XLSX.utils.json_to_sheet and XLSX.utils.aoa_to_sheet stuck in infinite loop after certain data size #2989

Closed
opened 2023-09-14 08:23:54 +00:00 by FrostKiwi · 4 comments

We export a dataset with a million rows and 10 columns. Trying out both XLSX.utils.json_to_sheet and XLSX.utils.aoa_to_sheet, we ran into this frustrating behavior, that SheetJS would just get stuck on datasets bigger than ~600k rows.

No errors, no crashes, just one Thread pinned 100%, with the tab freezing and never returning to normal.
Also tried using WebWorkers with the exact same result. The UI Tab does not freeze, but the Worker never returns from an infinite state of being being pinned 100%, even after 15mins of waiting, where as normally this command only takes ~2 seconds for 500k rows. Same behavior across Chrome, Edge, Firefox.

What's happening here is some kind of browser memory limit being hit and SheetJS not recovering from that, I guess. Nothing ever throws any kind of error though...

The solution we came up with is the following:
Split our datasets into sheets of 300k rows each const ws: XLSX.WorkSheet = XLSX.utils.json_to_sheet(xls.slice(i + 1 - maxDataPointsPerSheet, i + 1));, book_append_sheet() each of them to one final XLSX.writeFile(wb, this.data.filename + ".xlsx", { bookType: 'xlsx', compression: true });. Then we tell the user: Hey, if you want everything in one sheet to output graphs and what not, please copy paste all the sheets together back into one.

This works, but it would be excellent, if there was some kind of way to do this in code.

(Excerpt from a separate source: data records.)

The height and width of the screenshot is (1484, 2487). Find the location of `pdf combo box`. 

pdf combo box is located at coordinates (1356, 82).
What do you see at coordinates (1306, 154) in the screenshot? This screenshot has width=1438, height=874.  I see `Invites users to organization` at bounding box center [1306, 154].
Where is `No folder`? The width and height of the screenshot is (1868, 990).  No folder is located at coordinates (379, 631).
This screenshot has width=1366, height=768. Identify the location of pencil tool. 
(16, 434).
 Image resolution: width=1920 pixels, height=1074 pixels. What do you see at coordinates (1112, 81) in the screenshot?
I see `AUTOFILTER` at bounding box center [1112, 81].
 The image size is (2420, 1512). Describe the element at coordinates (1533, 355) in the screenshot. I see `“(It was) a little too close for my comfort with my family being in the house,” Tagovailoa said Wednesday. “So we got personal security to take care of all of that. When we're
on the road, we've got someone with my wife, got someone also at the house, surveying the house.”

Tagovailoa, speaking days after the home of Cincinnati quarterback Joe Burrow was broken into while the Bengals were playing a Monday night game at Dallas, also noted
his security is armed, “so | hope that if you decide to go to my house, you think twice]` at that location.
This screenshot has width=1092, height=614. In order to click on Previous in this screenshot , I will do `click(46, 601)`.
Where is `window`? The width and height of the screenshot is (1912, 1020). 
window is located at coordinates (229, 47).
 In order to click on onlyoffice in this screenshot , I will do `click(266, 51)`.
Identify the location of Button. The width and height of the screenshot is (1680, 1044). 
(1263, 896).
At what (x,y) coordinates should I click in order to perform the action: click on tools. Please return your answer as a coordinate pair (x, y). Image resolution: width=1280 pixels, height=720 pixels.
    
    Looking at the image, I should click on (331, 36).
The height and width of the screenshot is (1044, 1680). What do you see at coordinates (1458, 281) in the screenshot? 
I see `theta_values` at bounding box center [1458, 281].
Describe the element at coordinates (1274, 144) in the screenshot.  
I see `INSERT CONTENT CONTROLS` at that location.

Either by: Somehow memory managing around this problem to output as one sheet, or with the ability to combine multiple sheets into one sheets after the fact.

"xlsx": "^0.18.5",

We export a dataset with a million rows and 10 columns. Trying out both `XLSX.utils.json_to_sheet` and `XLSX.utils.aoa_to_sheet`, we ran into this frustrating behavior, that SheetJS would just get stuck on datasets bigger than ~600k rows. No errors, no crashes, just one Thread pinned 100%, with the tab freezing and never returning to normal. Also tried using WebWorkers with the exact same result. The UI Tab does not freeze, but the Worker never returns from an infinite state of being being pinned 100%, even after 15mins of waiting, where as normally this command only takes ~2 seconds for 500k rows. Same behavior across Chrome, Edge, Firefox. What's happening here is some kind of browser memory limit being hit and SheetJS not recovering from that, I guess. Nothing ever throws any kind of error though... The solution we came up with is the following: Split our datasets into sheets of 300k rows each `const ws: XLSX.WorkSheet = XLSX.utils.json_to_sheet(xls.slice(i + 1 - maxDataPointsPerSheet, i + 1));`, `book_append_sheet()` each of them to one final `XLSX.writeFile(wb, this.data.filename + ".xlsx", { bookType: 'xlsx', compression: true });`. Then we tell the user: `Hey, if you want everything in one sheet to output graphs and what not, please copy paste all the sheets together back into one.` This works, but it would be excellent, if there was some kind of way to do this in code. Either by: Somehow memory managing around this problem to output as one sheet, or with the ability to combine multiple sheets into one sheets after the fact. `"xlsx": "^0.18.5",`
Owner

Try passing dense: true to either function. https://docs.sheetjs.com/docs/demos/bigdata/stream#dense-mode describes in more detail.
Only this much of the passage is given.